Google platforms such as Maps, YouTube and Google Arts&Culture, become major platforms for travel brands, streamlining interactive content and channeling users to the shopping funnel.
The golden goose left in travel
The surviving industry players will throw their commercial, digital and operational resources at the only travel segment that keeps thriving 2023 onwards: the upper crust of society with the purchasing power to jet around the world and enjoy its wonders in-person.
Travel for these elite does not change dramatically to what it was before the crisis, with the benefit of enjoying the experience without hordes of other tourists. Strict hygiene standards and health buffer zones are a given in any airline business classes and luxury resorts across the world.
Top tourist attractions across the world transform their visitor facilities originally designed for mass tourism into exclusive lounges offering health and wellness services and trendy cocktail bars.
Virtual services also become a key visitor feature, including AR headsets allowing to virtually experience the Volcano's eruption in Pompeii or the thunderously collapse of ice mountains in the Perito Moreno glacier.
A final word
Management Guru Peter Drucker famously quoted: “The greatest danger in times of turbulence is not the turbulence; it is to act with yesterday’s logic.”
This logic shaped by the past and sustained by our business-as-usual way of working and planning will be of little use in the huge crisis that the world is facing today.
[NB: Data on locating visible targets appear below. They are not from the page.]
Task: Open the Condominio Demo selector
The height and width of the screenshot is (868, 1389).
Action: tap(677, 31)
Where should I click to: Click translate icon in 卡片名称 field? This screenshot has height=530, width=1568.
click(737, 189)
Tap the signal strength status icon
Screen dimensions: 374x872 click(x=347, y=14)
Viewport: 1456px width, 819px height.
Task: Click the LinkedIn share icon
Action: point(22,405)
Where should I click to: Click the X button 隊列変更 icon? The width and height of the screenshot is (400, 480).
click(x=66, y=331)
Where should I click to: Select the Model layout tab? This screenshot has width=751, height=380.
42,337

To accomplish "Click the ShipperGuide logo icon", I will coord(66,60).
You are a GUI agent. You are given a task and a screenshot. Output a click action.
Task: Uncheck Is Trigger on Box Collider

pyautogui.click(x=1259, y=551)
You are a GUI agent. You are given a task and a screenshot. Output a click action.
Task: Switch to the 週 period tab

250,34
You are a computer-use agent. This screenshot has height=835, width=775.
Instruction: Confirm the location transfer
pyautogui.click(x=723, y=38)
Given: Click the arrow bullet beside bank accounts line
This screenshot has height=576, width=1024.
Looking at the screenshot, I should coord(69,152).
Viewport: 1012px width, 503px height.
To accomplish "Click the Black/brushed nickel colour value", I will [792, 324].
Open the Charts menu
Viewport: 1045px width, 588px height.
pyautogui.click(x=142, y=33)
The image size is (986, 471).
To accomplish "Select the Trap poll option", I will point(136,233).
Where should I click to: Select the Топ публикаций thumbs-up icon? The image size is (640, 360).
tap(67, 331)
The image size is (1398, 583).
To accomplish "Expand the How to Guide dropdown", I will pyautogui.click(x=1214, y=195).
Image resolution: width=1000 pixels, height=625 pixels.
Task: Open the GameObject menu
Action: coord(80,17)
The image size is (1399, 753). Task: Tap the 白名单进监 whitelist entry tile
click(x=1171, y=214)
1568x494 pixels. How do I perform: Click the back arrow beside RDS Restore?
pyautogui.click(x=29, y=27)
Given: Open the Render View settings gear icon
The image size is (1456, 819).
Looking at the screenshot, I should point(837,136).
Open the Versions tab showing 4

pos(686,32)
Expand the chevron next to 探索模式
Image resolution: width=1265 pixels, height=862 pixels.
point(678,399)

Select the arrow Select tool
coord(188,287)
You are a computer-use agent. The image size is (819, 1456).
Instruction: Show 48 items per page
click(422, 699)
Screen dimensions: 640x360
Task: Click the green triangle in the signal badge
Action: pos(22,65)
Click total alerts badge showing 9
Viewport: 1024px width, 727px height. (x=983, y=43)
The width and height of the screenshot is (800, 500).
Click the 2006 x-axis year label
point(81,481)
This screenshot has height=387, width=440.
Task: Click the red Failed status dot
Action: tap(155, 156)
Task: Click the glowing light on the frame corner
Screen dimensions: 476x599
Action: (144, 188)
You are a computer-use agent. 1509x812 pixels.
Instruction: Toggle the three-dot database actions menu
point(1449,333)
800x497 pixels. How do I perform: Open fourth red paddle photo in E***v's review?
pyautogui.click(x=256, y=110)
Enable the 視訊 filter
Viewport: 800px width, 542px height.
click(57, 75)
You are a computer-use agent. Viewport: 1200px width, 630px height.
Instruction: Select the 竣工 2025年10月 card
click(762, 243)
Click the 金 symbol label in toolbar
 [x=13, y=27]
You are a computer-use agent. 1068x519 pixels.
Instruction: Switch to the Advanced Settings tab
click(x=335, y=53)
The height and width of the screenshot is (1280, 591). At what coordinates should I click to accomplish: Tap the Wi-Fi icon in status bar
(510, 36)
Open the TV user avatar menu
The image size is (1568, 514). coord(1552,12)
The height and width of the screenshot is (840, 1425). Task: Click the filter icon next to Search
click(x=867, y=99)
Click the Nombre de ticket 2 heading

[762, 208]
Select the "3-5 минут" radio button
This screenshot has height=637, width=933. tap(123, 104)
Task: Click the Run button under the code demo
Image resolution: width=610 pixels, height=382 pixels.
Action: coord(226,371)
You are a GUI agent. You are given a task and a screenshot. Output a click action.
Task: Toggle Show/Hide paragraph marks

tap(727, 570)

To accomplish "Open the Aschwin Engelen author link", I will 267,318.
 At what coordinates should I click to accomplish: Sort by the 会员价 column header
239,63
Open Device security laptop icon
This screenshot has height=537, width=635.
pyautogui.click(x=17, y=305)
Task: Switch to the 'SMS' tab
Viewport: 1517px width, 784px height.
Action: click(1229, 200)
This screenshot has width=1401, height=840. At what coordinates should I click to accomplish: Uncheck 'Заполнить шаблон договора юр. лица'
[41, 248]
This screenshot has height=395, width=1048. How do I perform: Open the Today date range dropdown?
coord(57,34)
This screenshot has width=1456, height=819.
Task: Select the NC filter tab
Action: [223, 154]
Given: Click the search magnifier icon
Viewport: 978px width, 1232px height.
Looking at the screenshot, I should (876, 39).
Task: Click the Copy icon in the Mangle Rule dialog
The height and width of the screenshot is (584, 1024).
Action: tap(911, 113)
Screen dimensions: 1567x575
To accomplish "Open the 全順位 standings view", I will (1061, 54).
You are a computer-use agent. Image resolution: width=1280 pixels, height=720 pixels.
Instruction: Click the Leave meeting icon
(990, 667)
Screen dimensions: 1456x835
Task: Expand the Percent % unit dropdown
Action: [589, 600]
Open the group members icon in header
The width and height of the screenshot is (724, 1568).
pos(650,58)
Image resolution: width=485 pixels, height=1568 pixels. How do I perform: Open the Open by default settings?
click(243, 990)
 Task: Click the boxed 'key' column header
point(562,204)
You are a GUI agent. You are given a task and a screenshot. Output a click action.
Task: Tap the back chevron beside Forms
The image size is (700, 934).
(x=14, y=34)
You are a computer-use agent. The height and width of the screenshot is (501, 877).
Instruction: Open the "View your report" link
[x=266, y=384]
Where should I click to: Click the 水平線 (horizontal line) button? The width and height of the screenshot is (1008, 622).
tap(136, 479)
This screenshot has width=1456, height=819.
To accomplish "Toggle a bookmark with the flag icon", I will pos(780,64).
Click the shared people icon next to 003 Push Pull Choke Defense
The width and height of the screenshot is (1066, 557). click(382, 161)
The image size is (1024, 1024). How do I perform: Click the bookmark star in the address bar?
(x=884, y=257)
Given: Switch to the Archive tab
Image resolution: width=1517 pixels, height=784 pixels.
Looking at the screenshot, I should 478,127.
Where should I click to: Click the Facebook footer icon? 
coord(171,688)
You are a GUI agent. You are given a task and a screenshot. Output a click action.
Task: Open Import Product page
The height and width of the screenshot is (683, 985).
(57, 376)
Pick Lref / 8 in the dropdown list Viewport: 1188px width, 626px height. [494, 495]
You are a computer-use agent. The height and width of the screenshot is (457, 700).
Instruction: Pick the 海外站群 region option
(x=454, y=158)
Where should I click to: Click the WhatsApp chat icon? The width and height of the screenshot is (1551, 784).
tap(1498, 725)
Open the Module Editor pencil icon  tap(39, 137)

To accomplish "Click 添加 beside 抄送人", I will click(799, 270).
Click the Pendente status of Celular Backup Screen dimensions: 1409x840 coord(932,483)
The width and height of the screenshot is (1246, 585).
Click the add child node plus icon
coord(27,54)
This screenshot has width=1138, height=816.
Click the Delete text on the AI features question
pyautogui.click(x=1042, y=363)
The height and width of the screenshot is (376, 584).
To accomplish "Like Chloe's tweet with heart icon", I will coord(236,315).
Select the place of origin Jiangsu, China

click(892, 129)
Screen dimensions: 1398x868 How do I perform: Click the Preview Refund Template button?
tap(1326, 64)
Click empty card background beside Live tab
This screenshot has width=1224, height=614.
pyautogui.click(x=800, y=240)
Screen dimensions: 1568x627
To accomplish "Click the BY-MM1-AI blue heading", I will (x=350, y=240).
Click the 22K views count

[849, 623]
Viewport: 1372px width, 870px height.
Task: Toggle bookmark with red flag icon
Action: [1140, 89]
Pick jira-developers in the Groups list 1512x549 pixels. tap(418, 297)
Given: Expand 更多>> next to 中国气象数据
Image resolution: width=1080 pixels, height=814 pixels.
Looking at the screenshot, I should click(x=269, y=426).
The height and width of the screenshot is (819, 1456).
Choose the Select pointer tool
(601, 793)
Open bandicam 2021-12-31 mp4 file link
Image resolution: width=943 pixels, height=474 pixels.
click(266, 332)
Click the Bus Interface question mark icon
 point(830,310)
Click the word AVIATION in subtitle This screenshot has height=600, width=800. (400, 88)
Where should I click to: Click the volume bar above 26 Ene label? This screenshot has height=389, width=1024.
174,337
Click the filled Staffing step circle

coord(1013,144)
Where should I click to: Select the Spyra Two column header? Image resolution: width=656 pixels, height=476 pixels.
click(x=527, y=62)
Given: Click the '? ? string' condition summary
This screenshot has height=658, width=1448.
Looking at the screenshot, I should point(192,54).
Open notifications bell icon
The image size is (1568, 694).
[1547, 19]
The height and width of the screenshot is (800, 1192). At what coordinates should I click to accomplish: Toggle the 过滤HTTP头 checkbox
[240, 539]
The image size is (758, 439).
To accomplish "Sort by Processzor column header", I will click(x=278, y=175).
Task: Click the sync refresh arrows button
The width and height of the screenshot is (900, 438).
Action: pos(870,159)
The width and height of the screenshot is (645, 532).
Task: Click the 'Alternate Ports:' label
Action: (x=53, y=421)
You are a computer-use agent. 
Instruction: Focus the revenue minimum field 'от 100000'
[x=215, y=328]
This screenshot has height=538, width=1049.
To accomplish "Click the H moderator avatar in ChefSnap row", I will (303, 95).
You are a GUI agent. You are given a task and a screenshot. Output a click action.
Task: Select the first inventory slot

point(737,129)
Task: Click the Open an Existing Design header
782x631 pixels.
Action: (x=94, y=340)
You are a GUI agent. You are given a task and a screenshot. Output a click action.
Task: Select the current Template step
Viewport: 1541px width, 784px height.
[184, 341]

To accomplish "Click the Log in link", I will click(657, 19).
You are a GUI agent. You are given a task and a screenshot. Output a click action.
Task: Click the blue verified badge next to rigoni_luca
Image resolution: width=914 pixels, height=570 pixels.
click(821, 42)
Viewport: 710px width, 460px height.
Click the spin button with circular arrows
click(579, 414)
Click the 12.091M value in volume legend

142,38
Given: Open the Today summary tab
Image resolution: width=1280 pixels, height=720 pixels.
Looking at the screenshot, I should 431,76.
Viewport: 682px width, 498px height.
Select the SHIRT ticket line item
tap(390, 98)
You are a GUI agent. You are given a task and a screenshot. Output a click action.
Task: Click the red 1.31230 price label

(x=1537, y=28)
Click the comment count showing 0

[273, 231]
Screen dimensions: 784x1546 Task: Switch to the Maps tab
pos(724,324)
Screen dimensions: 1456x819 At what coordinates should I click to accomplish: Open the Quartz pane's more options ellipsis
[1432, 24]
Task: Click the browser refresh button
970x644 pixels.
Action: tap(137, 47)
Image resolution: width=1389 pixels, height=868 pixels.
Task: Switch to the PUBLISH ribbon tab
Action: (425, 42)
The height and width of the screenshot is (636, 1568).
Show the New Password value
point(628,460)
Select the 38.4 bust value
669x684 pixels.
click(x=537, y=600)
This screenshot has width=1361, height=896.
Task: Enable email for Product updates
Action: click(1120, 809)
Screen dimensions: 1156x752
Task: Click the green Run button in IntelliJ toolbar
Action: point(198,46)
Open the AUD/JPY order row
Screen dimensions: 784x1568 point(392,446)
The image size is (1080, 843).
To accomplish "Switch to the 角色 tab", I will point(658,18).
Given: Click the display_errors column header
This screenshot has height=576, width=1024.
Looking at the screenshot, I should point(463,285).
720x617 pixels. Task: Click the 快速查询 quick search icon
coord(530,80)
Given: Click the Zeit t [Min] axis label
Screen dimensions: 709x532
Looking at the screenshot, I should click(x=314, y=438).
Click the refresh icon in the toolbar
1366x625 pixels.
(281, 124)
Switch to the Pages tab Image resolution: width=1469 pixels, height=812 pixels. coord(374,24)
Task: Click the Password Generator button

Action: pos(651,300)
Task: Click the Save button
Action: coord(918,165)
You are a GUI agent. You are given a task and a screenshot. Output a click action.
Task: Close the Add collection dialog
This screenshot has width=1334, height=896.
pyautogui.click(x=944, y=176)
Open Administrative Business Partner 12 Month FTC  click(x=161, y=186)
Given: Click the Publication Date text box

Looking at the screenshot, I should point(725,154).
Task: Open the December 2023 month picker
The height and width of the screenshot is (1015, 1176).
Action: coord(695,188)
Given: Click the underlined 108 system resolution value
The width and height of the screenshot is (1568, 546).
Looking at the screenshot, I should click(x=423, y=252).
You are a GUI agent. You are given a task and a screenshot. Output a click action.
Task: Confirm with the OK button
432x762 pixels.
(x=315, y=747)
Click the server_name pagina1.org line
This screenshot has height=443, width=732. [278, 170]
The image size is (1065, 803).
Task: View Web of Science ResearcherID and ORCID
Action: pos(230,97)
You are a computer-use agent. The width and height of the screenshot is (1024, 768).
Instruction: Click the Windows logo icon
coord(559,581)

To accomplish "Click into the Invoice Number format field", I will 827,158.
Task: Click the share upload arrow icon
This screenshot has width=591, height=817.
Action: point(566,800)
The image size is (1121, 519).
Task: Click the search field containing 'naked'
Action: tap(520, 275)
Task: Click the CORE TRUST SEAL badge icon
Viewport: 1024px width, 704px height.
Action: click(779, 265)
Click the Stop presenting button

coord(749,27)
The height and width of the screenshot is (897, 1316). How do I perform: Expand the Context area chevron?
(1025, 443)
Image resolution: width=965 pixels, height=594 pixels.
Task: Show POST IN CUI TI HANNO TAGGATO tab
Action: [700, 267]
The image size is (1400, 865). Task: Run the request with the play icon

Everybody in travel is starting from ground zero and will need to reinvent themselves to some degree.
The four scenarios over these recent article aim to be a guiding light, illustrating directions our industry might be heading to.
Those who craft suitable strategies for each possible outcome and identify new opportunities for consumer products, will increase their chances to survive and carve out competitive niches in this brave new world.